Things looking good at last
  |  First Published: June 2007

As the weather gets cooler, the fishing is only getting hotter.

Since last month’s report things have picked up markedly. While the late flurry of mackerel action was certainly welcomed, sadly it was very short-lived. So again we had another flop mackerel run with only a few hectic days for the entire season, but a new influx of cobia has sparked up in the inshore scene.

Most of the action has been just off Trial Bay Jail but those chasing reds up north, and kings down south, have reported cobia action as well.

They’re certainly not as thick as last year, (which was an exceptional run unlikely to be repeated) but they’re in pretty good numbers compared with any normal seasonal run. If you put in the time in known haunts with quality live or dead baits, the odds are you’ll find a cobe or two.

Most of the cobia have been from 10kg to 16kg with a few much bigger specimens thrown in. Some around 30kg have been taken, no doubt giving the lucky anglers a great work-out.

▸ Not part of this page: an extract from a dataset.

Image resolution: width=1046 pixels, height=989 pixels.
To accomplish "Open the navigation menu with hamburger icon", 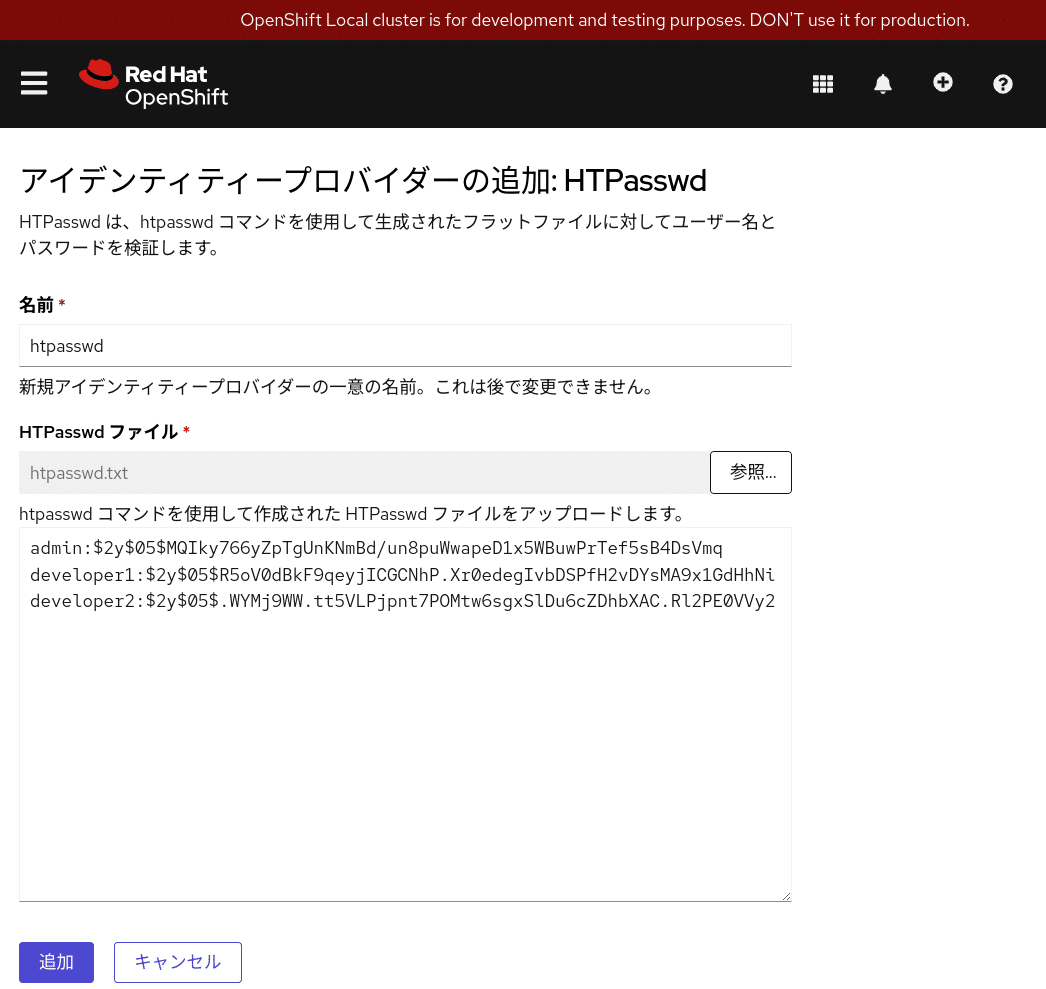I will point(34,83).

This is usually the last month when we see cobia in good numbers until December, so if you like fishing for them, get out ASAP before they move on.

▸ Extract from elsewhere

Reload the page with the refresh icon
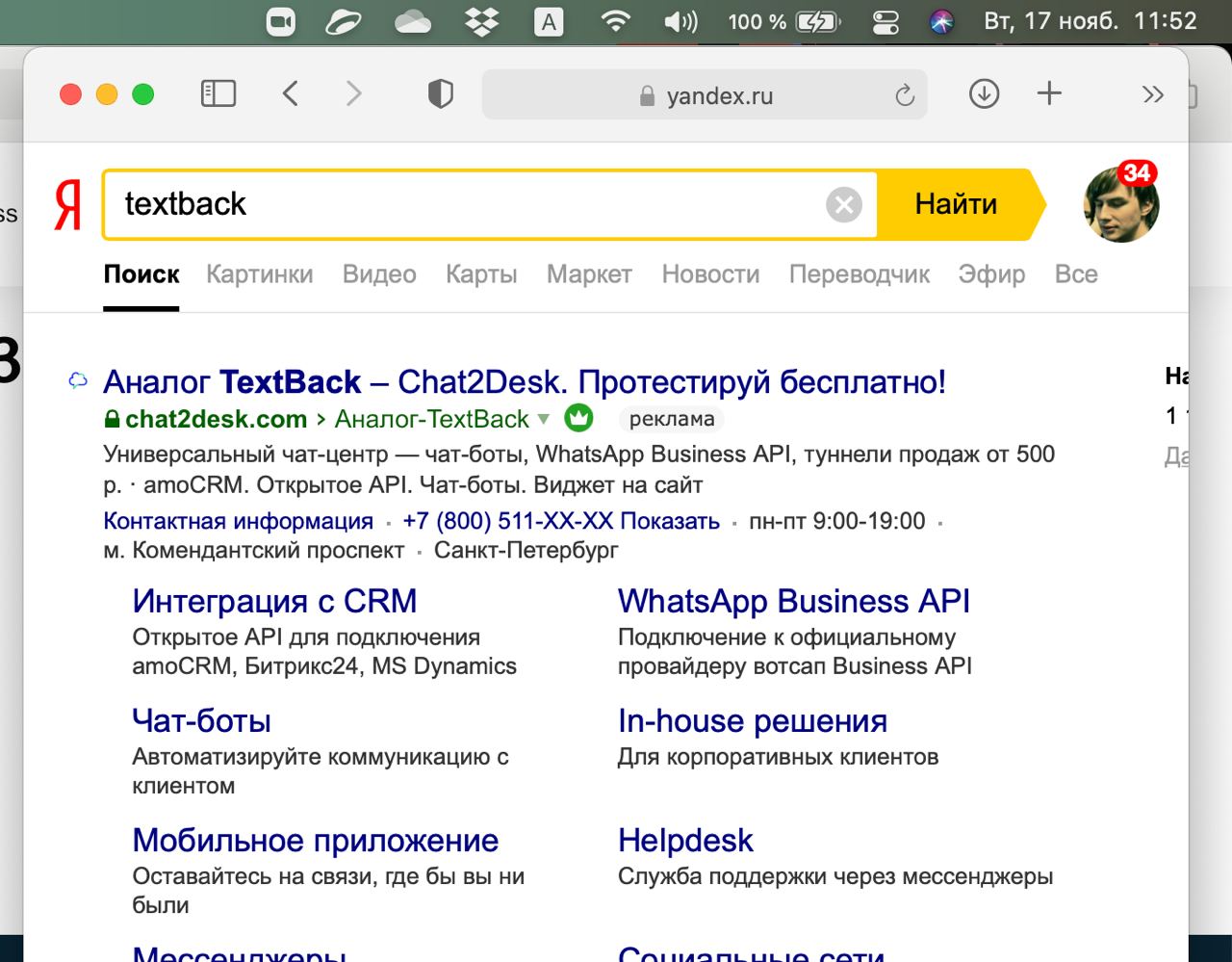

Surprisingly, there have been a few black marlin calling the Jail Grounds home. Last week I hooked and landed a 25kg black fishing for cobes in 20m of water. And the charter guys report hooking a few trolling skirted lures close to shore. They may well be gone by the time you read this, but who knows? Every species this year has been late, so maybe the marlin run is about to start!

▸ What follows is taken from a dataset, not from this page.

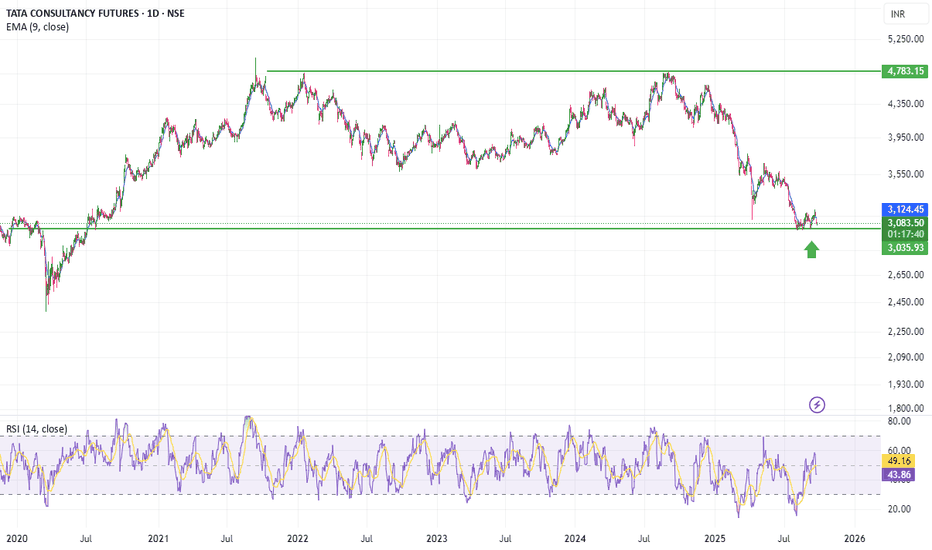Select the RSI (14, close) indicator label
Screen dimensions: 932x550
coord(37,429)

With the mackerel all but gone it time to think snapper. All those northern reefs in 30m to 50m are well worth a shot as some big reds move from the deeper water onto these shallower reefs during the cooler months.

Some judicious anchoring, a little berley and lightly weighted baits should give you a good shot at the snapper. Start your day early and keep the berley trickling along and you should come home with a nice feed.

If you’re like me and love chasing Winter kings, heading south becomes exciting again from now on. Although you can catch kingfish all year round, it’s the cooler months (and particularly towards Spring) when the big bruisers come out to play.

It can be heart-in-mouth stuff throwing surface lures at Fish Rock or Black Rock during Winter when the kings tend to be very aggressive and happy to take surface lures.

Most average 6kg to 10kg with reasonable numbers of 12kg to 18kg models. I’ve seen schools of 20kg to 30kg fish destroying 3kg salmon so don’t be too surprised if you turn up and there are 1.5m torpedos cruising around.

Closer to shore, the bream and tailor have thickened up along the headlands and beaches. Get out at dawn and dusk casting a few pilchards to tempt a few fish.

Reports from anglers fishing the stones have all been good – plenty of bait, good-sized bream and ravenous tailor in low light.


The mighty Macleay River has been a bit of a fizzer for months now and for me it’s been pretty lousy since last November. Sure, there are a few bream, flathead and jewfish if you put in the time but compared with seasons gone, the fishing just isn’t what it used to be.

Hopefully it’s just some seasonal lull and nothing more sinister. Time will tell but, as it stands, if you’ve been catching good numbers of fishing in the Macleay recently, you’re either super-lucky or a gun estuary angler.

Reports of bass movement up-river have sparked up a few jaded anglers. As the weather cools we should see some more action a little closer to the salt, with areas between Kempsey and Smithtown worth a shot if you’re keen on Winter spinning.

Last Winter the run was very slow but this year’s could be a little more exciting.